§ **Data shown**:
*-*-*

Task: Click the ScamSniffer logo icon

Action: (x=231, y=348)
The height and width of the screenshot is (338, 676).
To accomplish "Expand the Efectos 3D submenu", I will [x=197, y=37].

*-*-*

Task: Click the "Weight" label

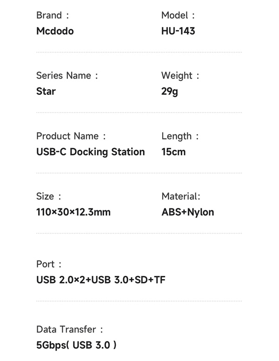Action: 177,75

*-*-*

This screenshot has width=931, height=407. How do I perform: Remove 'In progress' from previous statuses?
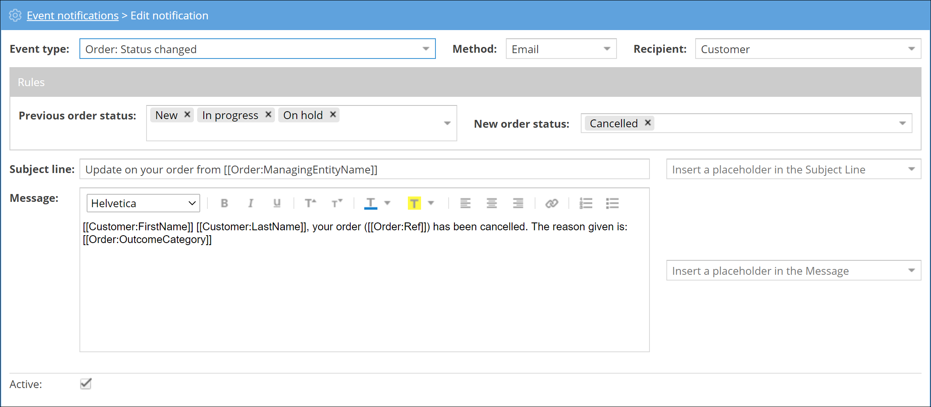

*-*-*

§ **Requirement**: Copy every line from the items above that contains the word "Click", treating uppercase and lowercase as different.

§ **Expected output**:
Task: Click the ScamSniffer logo icon
Task: Click the "Weight" label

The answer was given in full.